Biochemistry, Genetics and Molecular Biology
Chemistry
Environmental Science


Computer Science
Decision Sciences
Economics, Econometrics and Finance


Dentistry
Earth and Planetary Sciences
Immunology and Microbiology


Materials Science
Mathematics
Medicine


Neuroscience
Nursing
Pharmacology, Toxicology and Pharmaceutics


Physics and Astronomy
Psychology
Social Sciences

## Feature Extraction

### Breadth and Depth Calculation

For each university, the following metrics were calculated:

- **Breadth (touch_with_10):** This metric counts the number of subjects where the university has published more than 10 articles. It indicates how widely the university's research output is spread across different subjects.

- **Depth with University Mean (depth_with_uni_mean):** This metric counts the number of subjects where the university has published more articles than the calculated threshold specific to that university (based on the square root of the total number of articles from the university). It offers a relative measure of depth compared to the university's overall output.
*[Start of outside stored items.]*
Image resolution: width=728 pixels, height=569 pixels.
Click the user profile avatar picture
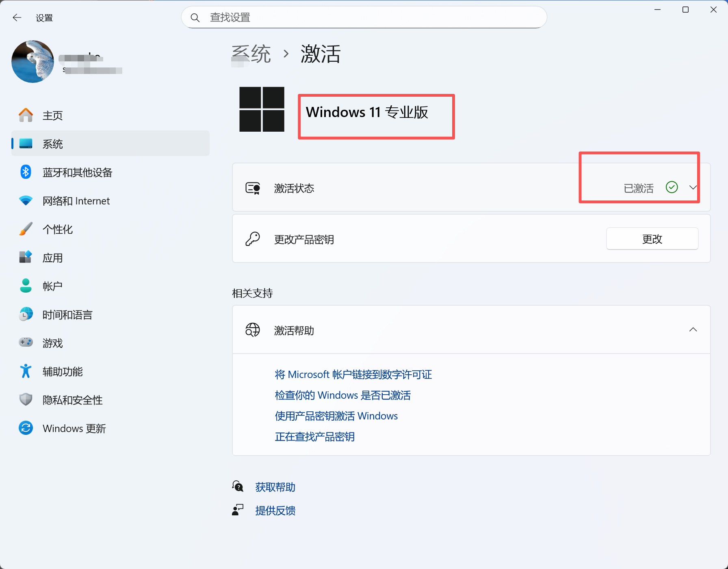click(x=33, y=61)
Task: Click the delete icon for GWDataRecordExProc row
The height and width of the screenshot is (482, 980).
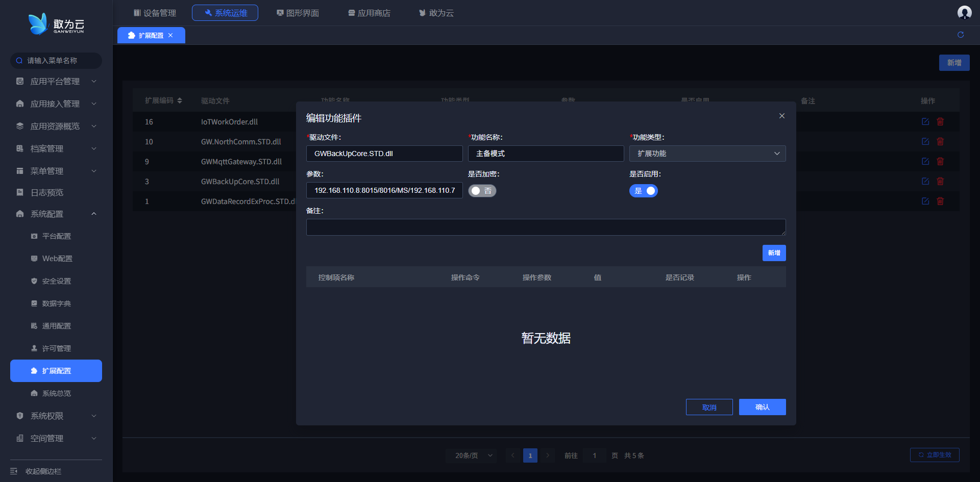Action: [940, 201]
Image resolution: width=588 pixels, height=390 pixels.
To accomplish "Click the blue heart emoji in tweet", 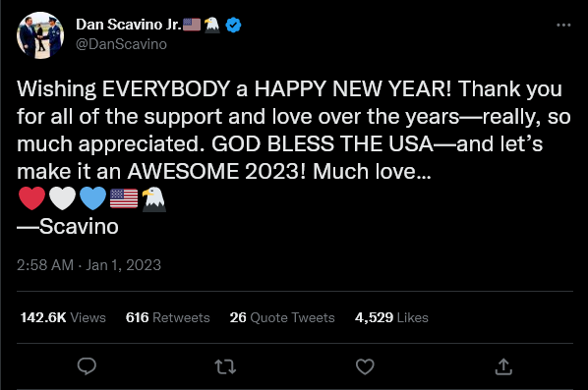I will coord(93,198).
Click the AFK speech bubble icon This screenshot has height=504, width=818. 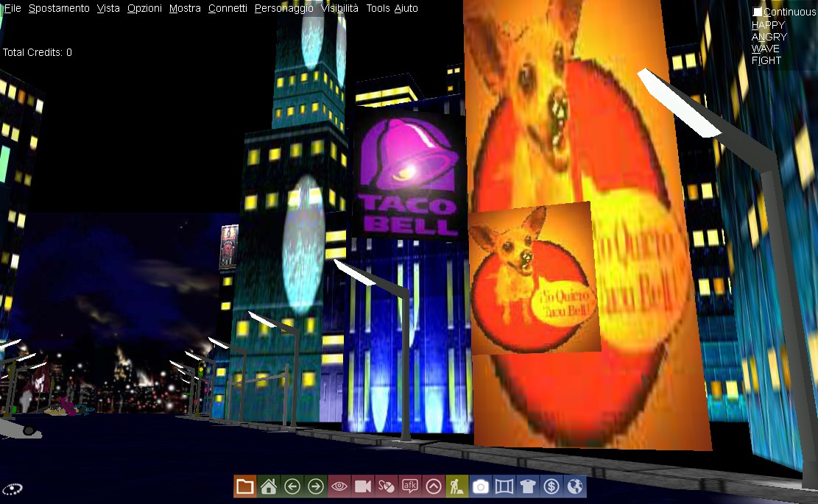pyautogui.click(x=410, y=486)
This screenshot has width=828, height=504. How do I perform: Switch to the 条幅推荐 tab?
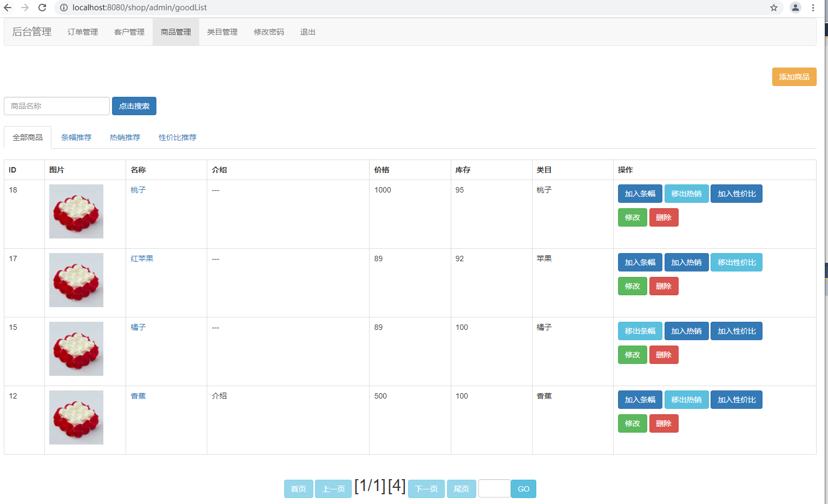pyautogui.click(x=76, y=137)
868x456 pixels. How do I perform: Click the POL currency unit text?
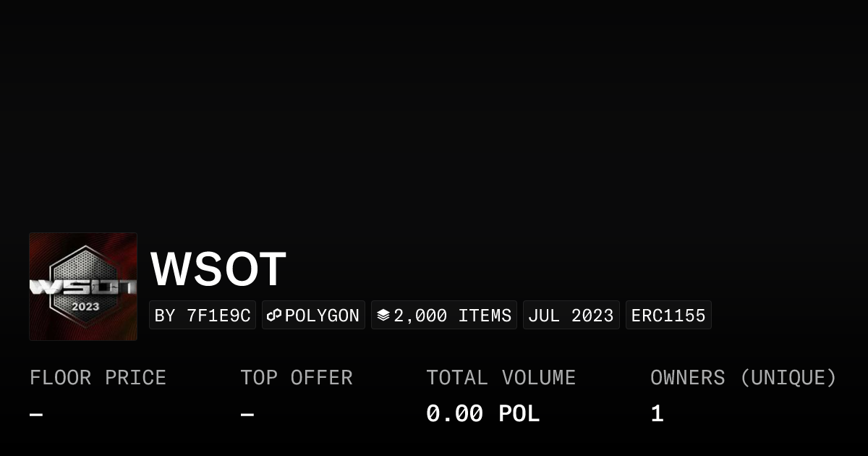[x=519, y=414]

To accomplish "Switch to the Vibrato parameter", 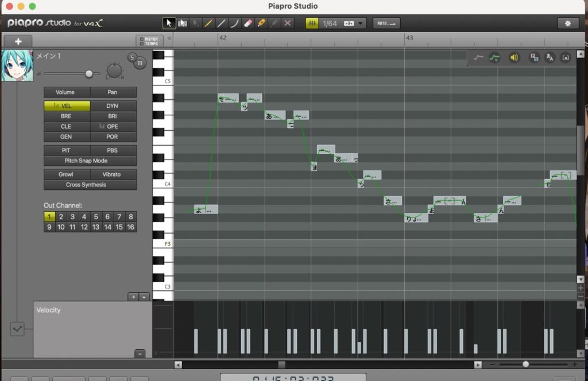I will (x=113, y=174).
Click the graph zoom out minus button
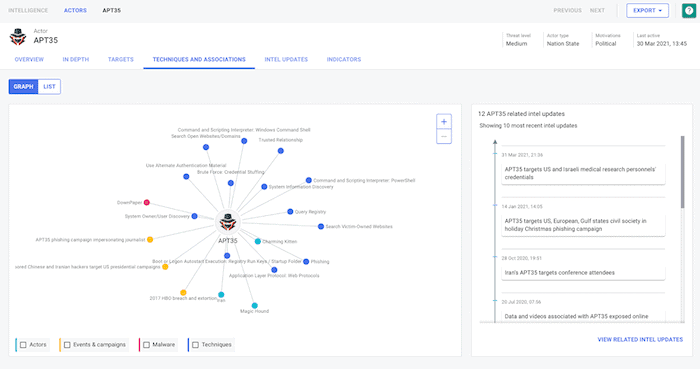Viewport: 700px width, 369px height. tap(444, 137)
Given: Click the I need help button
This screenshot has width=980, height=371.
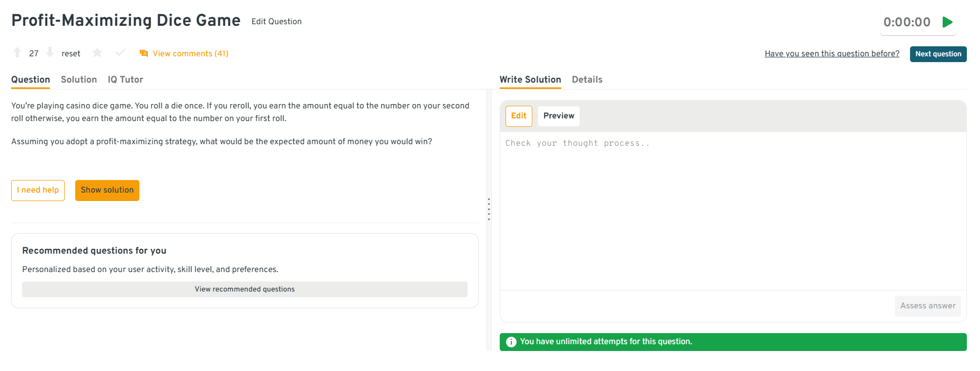Looking at the screenshot, I should coord(38,190).

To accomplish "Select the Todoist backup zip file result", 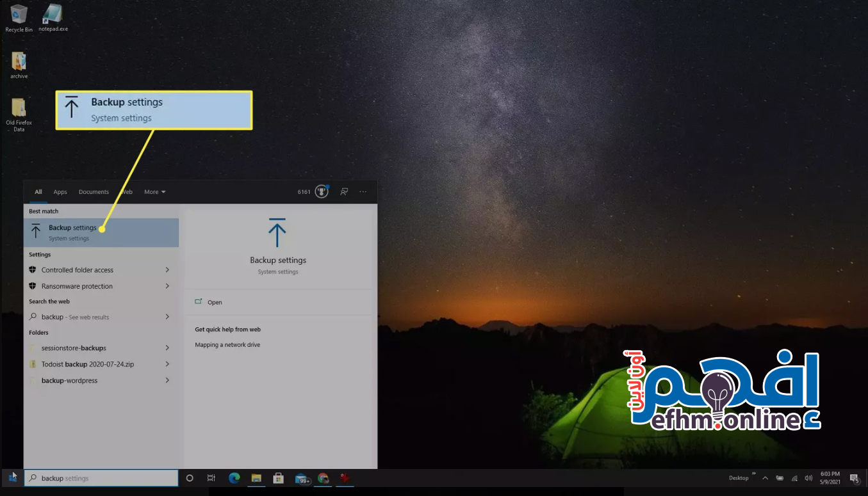I will [88, 364].
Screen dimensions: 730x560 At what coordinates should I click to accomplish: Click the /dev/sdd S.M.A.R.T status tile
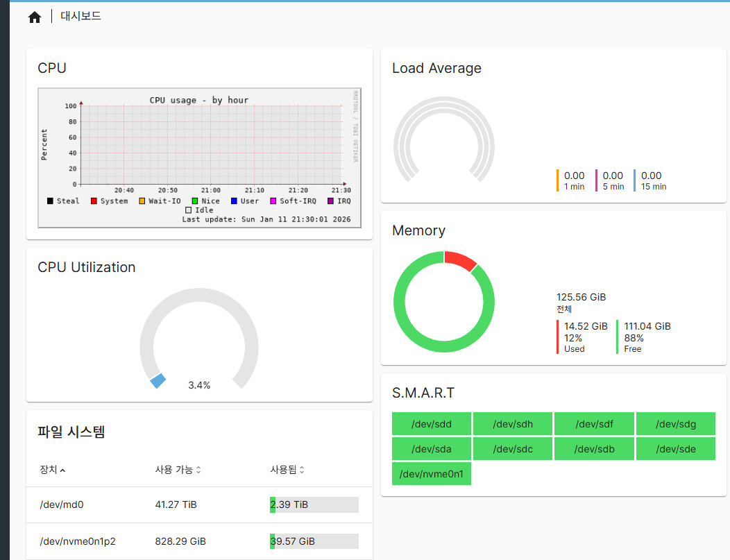(432, 424)
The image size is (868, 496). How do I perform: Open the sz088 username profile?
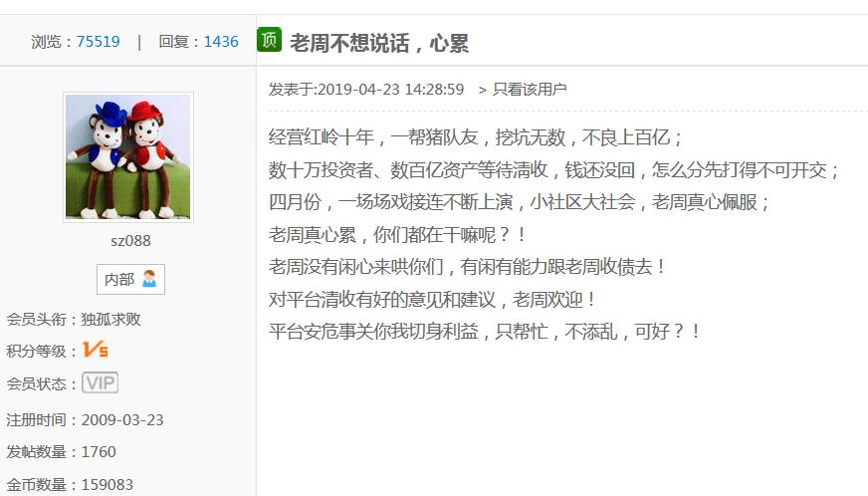click(130, 241)
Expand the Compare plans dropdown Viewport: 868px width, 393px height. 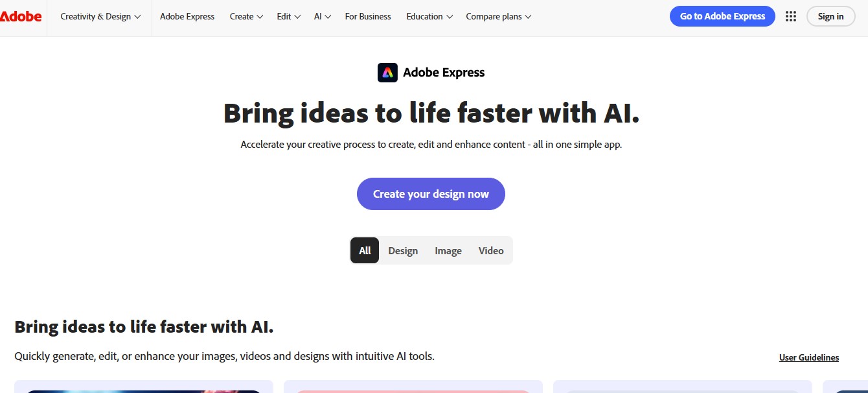[498, 16]
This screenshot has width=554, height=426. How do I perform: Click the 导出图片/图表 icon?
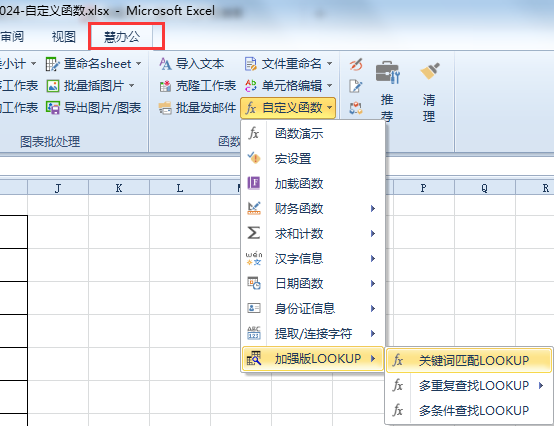(x=53, y=108)
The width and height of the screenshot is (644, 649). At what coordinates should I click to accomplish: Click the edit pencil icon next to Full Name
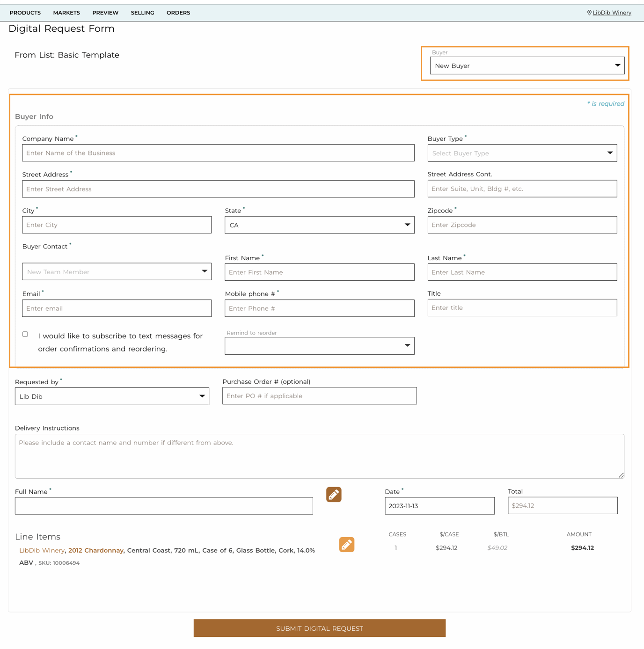point(334,495)
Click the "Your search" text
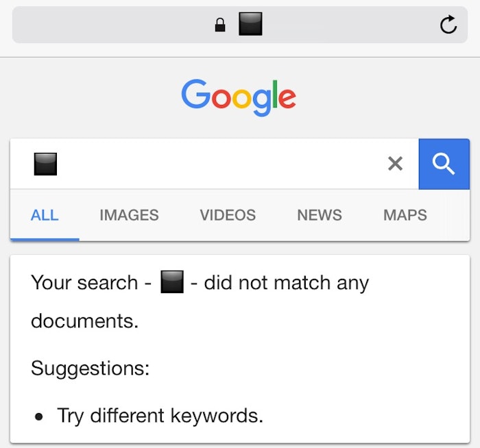 click(x=84, y=283)
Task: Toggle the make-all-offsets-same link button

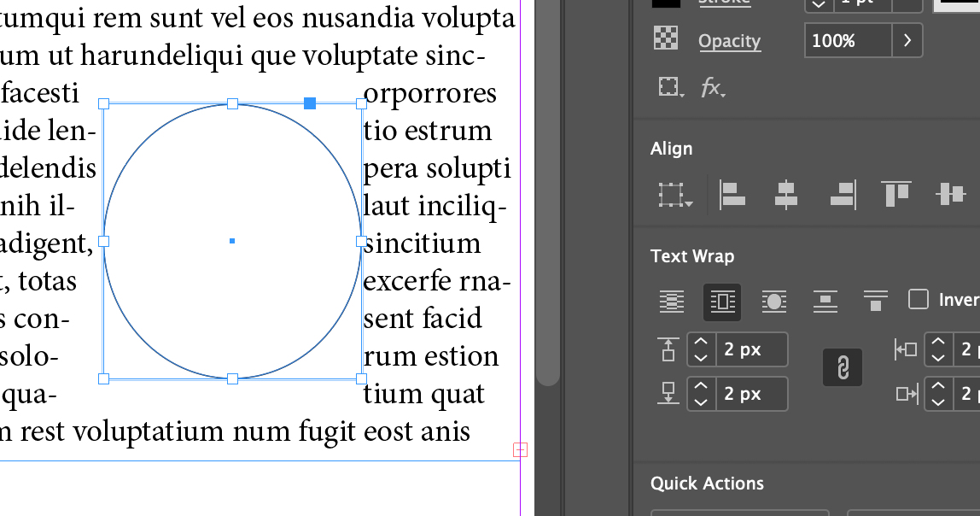Action: pos(842,367)
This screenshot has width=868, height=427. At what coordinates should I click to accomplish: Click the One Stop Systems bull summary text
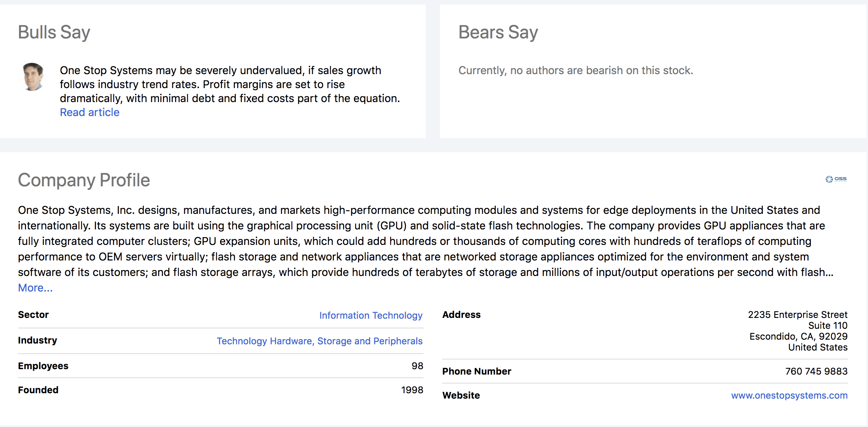[230, 84]
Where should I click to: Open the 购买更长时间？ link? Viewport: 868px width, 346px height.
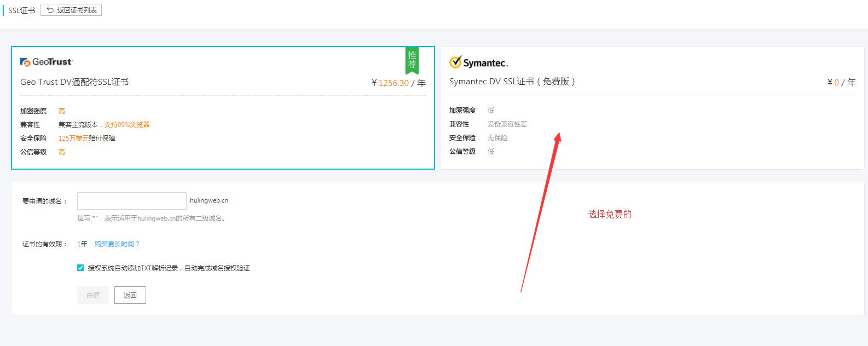pos(117,244)

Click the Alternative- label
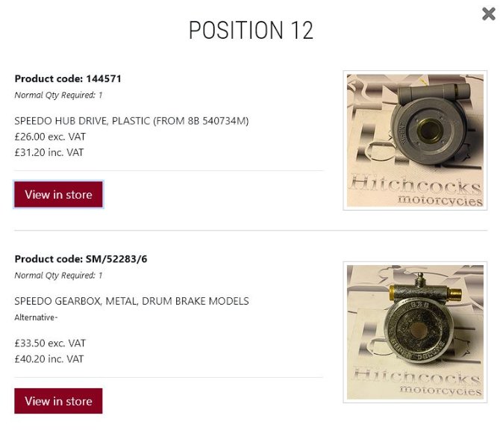tap(36, 317)
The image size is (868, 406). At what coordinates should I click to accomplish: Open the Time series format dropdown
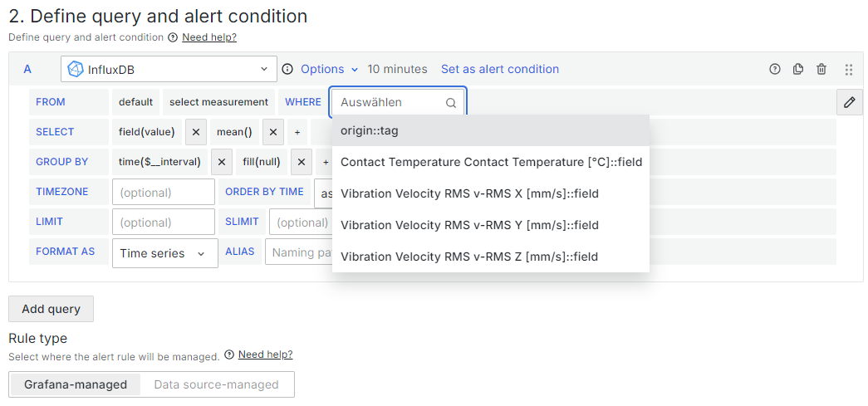pyautogui.click(x=164, y=253)
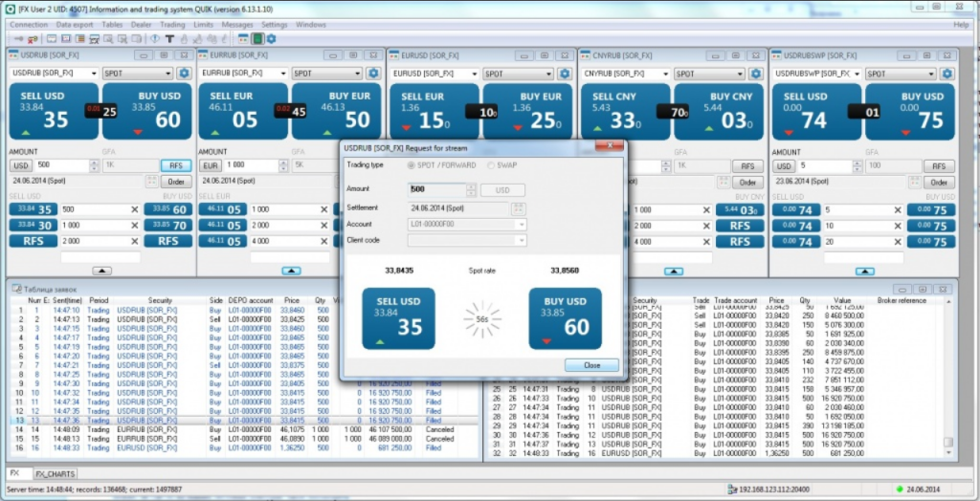
Task: Open the SPOT dropdown in EURRUB panel
Action: tap(329, 74)
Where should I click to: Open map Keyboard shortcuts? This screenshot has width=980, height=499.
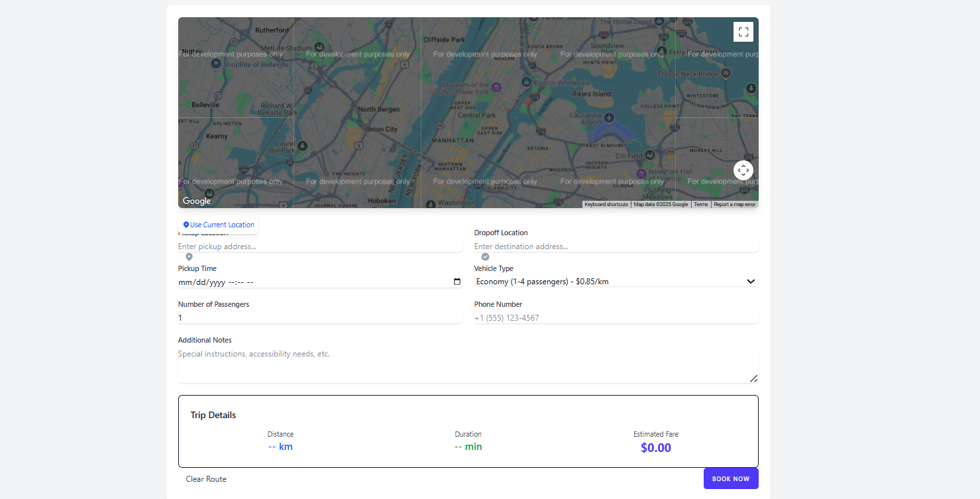(606, 205)
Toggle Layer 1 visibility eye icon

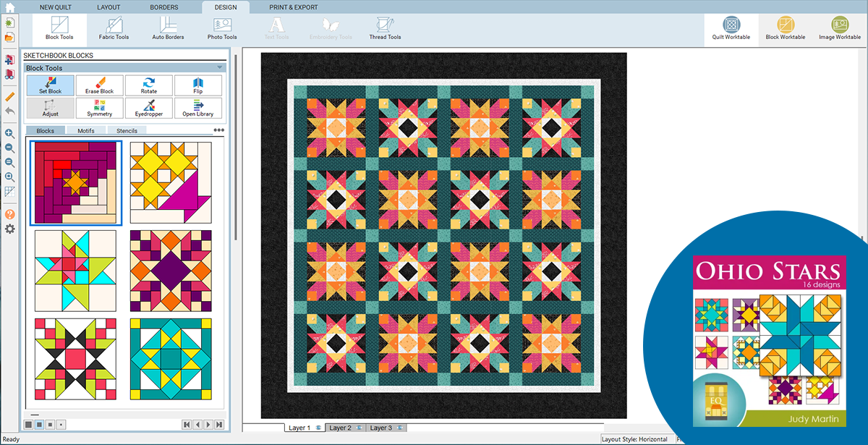click(x=318, y=428)
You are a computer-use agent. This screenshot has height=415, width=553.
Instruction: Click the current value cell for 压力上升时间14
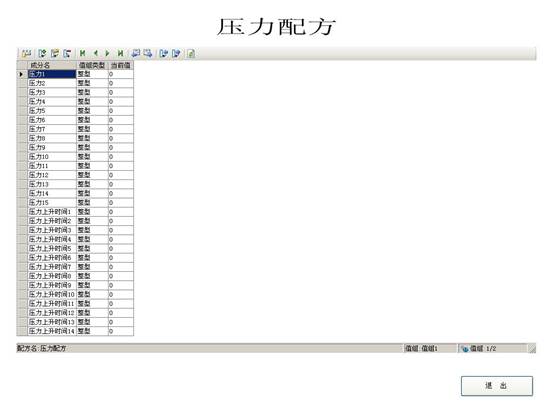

- **Depth with Subject Mean (depth_with_subject_mean):** This metric counts the number of subjects where the university has published more articles than the calculated threshold specific to that subject (based on the square root of the total number of articles in that subject across all universities). It provides a relative measure of depth compared to the overall output in that subject.

- **Depth (depth_with_200):** This metric counts the number of subjects where the university has published more than 200 articles. It highlights the subjects where the university has significant research output, indicating areas of specialization.